The first hour was hot hard work with thermals weak and hard to find. The sweat literally poured down my back. I passed over Clare, 86km out at 2pm – at this rate I’d be finishing in the dark!! The country below me was flat and featureless. I spent quite a lot of time studying the map and identifying the occasional township, railway line or lake. Relying more on a compass course, I covered the remaining 69km to Jamestown in an hour – cloudbase had lifted to 7000ft and thermals were strong. Rounding the turning point, I ran into an eight knotter, which carried me up to 8000ft. I banged off three photos just to make sure.
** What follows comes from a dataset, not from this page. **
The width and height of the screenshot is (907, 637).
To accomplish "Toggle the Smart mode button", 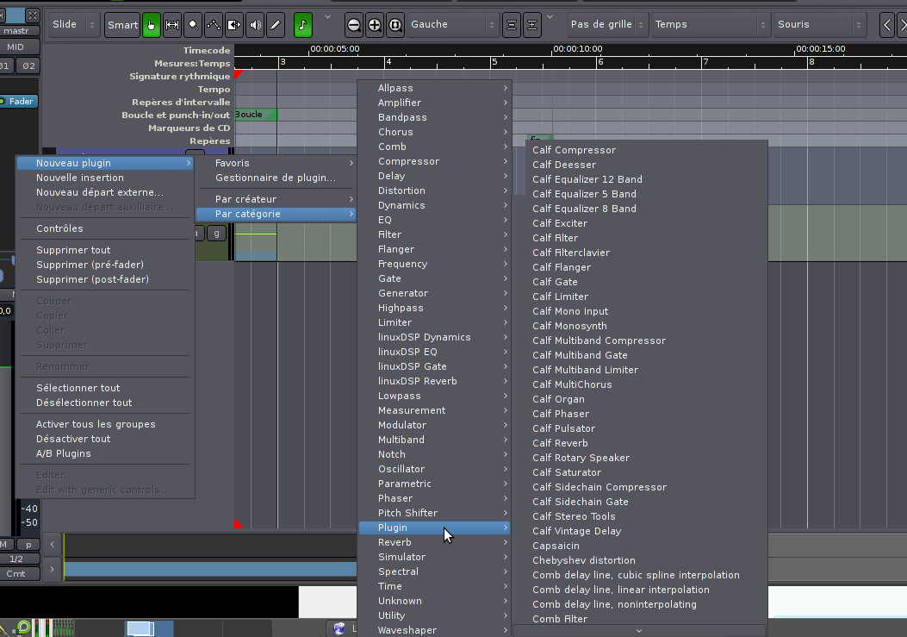I will click(x=122, y=25).
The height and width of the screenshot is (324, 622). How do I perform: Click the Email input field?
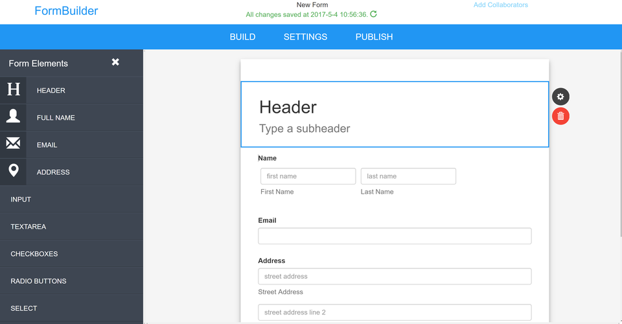pyautogui.click(x=395, y=236)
At Spalding, about 30km along the homeward journey, I elected to veer east to avoid an ominous black-based buildup, which was moving slowly inland from the Gulf of St Vincent. The mass began to rain over a large area of country. Pushing southwards along its leading edge, thermals became very few and far between and I became resigned to an outlanding a few kilometres west of Burra. I had just run into rain when the audio gave a stutter and after a couple of turns, it had settled into a steady five-knot whistle. Still in light rain, I climbed back up to 7000ft. Then realising that I was in frontal lift, I straightened up onto a southerly heading and kept climbing. I cleared the rain belt west of Eudunda at 8000ft and set off on what was to be my final glide to Gawler some 56km distant. One more thermal would have made it a certainty but the best I could find was the odd patch of zero sink. My nail biting proved to unnecessary as I arrived over the airfield at 2000ft at 6pm.

Bob Struthers.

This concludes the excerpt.